本日は、不必要と思われる残業を繰り返して残業代を請求する社員への対処法についてお話しします。
まず絶対に理解していただきたい前提があります。残業代は法律(労働基準法37条)で定められた割増賃金であり、「法律と喧嘩しても勝てない」ということです。
「うちの会社はそんなに残業代を払う余裕はない」「あんな働きぶりで残業代を払うのは納得できない」という気持ちはよく分かります。しかし、法律で定められた残業代の支払い義務は、会社の方針や感情論で回避することはできません。交通信号で「赤信号を渡ってはダメ」というのと同じです。法律で決まっているものについて、その条文に文句を言っても始まりません。
この前提を腹に落とした上で、「では合法的にどう対処するか」を考えることが重要です。
2. 「残業しろと言っていない」では通じない 黙示の承認という落とし穴
「残業代が発生するのは、会社が残業を指示した場合だけだ。残業するとは一言も言っていないのに、なぜ残業代を払わなければならないのか」という声をよく聞きます。
確かに、会社が明示的に残業を指示した場合は残業代が発生します。しかしそれだけではありません。「黙示の承認」があった場合も残業代が発生します。
黙示の承認とは
使用者(会社)が、社員が残業していることを知りながら、それを止めさせることなく放置・黙認していた場合。明示的な残業指示がなくても、認識しながら放置していた場合は「黙示の承認」があったと評価され、残業代の支払い義務が生じます。
「本人が勝手にやっているだけだ」「誰も指示していない」という主張は、会社が残業を認識しながら放置していた場合には通用しません。上司が「まだいたのか」と声をかけながら帰宅していたようなケースでも、黙示の承認があったと評価されることがあります。
だからこそ、「認識していながら放置する」という状況を作らないための仕組みが必要です。それが次に説明する「残業の事前許可制」です。
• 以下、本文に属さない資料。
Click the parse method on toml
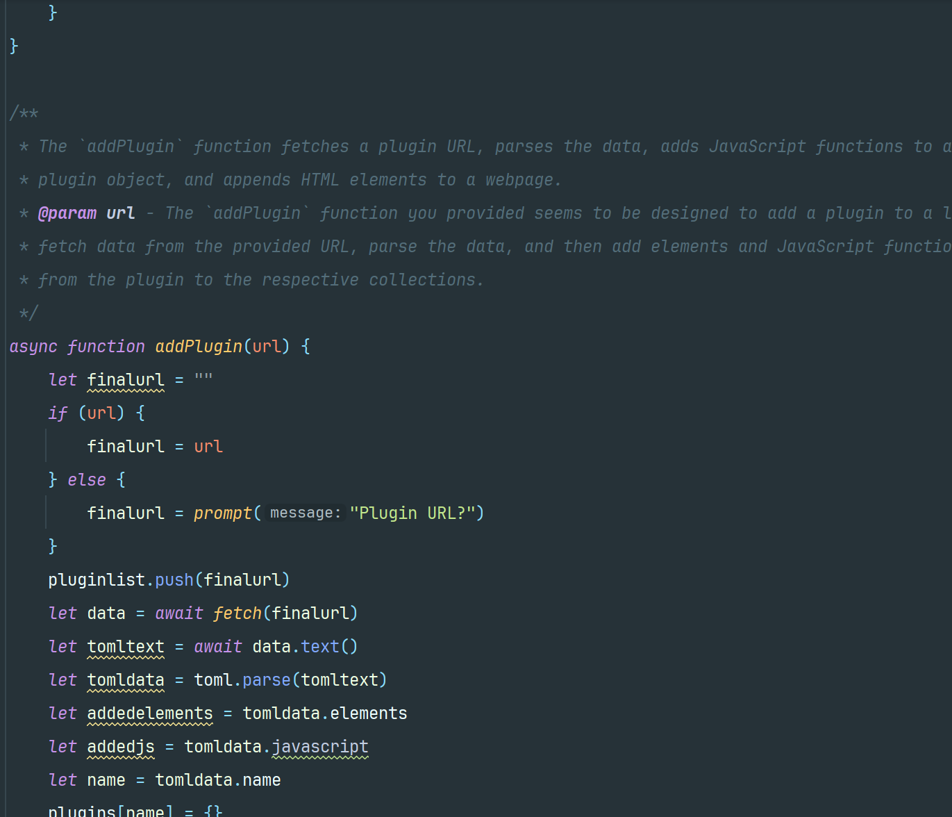 (267, 679)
3. 残業代の種類と計算の基礎 時間外・休日・深夜の割増賃金
残業代の種類と基本的な仕組みを確認しておきましょう。
割増賃金の種類(労基法37条)
| 種類 | 発生条件 | 割増率(最低) |
|---|---|---|
| 時間外割増賃金 | 1日8時間・週40時間を超えた労働 | 25%増し(月60時間超は50%増し) |
| 休日割増賃金 | 週1日の法定休日に労働させた場合 | 35%増し |
| 深夜割増賃金 | 午後10時〜午前5時の労働 | 25%増し(他の割増と重複適用あり) |
なお、所定労働時間(例えば7時間半)を超えて8時間までの「法内残業」については、割増しなしで通常の賃金単価で支払うことも(就業規則・労働条件通知書で定めれば)可能です。ただしこの扱いについては就業規則等で明記しておかないと争いのもとになります。
残業代の時効は3年間(令和2年4月以降に発生した残業代から)に延長されています。過去3年分の未払い残業代を一括請求されるリスクがあることも忘れないでください。
4. 最も有効な対策① 残業の事前許可制の導入と徹底
不必要な残業を繰り返す社員への最も有効な対策が、「残業の事前許可制」の導入と徹底です。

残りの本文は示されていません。